Chief Justice of the Oklahoma Supreme Court
- In office 1977 – 1978, 1993 – 1994

Personal details
- Born: August 4, 1930 Anadarko, Oklahoma, United States
- Died: January 16, 2013 (aged 82) Oklahoma City

= Ralph B. Hodges =

American judge

Ralph B. Hodges (August 4, 1930 – January 16, 2013) was born and raised in Anadarko, Oklahoma. He earned his J. D. degree from the University of Oklahoma. After serving as Bryan County Attorney and as District Judge, Hodges was appointed to the Oklahoma Supreme Court by Governor Henry Bellmon on April 19, 1965, as Associate Justice, where he would serve until his retirement from the Court in 2004. During that time he also served as Chief Justice of the Oklahoma Supreme Court from 1977 to 1978 and 1993–1994.
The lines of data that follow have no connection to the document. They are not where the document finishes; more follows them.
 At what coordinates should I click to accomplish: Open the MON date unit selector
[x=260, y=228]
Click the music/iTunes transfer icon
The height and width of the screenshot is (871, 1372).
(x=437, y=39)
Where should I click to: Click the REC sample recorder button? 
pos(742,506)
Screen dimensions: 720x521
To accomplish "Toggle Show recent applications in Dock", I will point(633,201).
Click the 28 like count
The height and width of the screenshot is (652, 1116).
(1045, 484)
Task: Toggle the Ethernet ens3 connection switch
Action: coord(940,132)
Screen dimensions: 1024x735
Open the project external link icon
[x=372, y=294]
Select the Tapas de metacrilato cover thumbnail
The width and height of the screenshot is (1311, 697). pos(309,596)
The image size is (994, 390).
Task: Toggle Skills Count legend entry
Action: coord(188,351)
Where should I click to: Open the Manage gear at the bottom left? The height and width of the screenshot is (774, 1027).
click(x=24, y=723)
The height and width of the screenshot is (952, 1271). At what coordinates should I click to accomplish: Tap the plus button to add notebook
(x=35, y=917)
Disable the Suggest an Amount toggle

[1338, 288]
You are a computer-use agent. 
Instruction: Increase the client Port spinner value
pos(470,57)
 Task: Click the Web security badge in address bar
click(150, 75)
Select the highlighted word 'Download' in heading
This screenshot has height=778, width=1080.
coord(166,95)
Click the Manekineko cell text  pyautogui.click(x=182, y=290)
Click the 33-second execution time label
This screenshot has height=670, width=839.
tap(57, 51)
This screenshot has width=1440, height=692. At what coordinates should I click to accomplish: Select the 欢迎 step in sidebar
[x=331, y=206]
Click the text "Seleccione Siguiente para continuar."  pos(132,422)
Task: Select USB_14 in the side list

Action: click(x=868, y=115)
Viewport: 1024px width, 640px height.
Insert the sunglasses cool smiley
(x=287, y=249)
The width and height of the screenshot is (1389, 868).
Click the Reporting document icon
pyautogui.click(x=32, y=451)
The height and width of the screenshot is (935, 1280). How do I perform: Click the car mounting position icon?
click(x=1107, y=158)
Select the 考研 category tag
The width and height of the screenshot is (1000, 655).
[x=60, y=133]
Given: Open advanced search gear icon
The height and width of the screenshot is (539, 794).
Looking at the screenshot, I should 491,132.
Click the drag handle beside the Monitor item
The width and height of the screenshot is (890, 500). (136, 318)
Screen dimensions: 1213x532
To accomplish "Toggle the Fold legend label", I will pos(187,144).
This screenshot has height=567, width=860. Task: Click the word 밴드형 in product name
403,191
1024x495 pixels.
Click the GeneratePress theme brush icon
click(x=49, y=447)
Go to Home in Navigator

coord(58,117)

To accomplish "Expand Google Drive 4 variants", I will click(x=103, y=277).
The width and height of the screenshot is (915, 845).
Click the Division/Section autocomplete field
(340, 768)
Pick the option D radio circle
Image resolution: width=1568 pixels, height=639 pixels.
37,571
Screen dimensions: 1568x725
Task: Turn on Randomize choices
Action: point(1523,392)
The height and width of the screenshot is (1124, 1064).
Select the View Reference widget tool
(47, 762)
==Early life and education==
Born in Anadarko, Oklahoma, to Dewey and Pearl Hodges on August 4, 1930, Hodges graduated from Anadarko High School in 1948, where he lettered in football and baseball. Hodges received his Bachelor of Arts from Oklahoma Baptist University in 1952 and his Juris Doctor from the University of Oklahoma in 1954.

==Career in law==
After graduating from law school Hodges was in private practice in Durant, Oklahoma, from April 1954 until January 1957. From 1957 to 1959 Hodges served as the Bryan County Attorney before he was elected District Judge in 1958 and re-elected in 1962. (Note: In 1958, Hodges became the youngest man elected a District Judge in Oklahoma's history as a state.) (Note: During the years 1958-1962, Hodges employed a young woman named Deborah Barnes as staff attorney who had recently received a law degree from Oklahoma University. She was appointed to the Oklahoma Supreme Court as an associate justice in 2008.)

On April 19, 1965, Oklahoma Governor Henry Bellmon appointed Hodges as a justice of the Oklahoma Supreme Court. At the time of his appointment to the Court, Hodges was 34 years old, becoming the youngest Justice to serve on the Oklahoma Supreme Court since statehood. Hodges was retained (re-elected) to the Court in 1966, 1968, 1974, 1980, 1986, and 1992; serving two terms as chief justice from 1977–1978 and 1993–1994.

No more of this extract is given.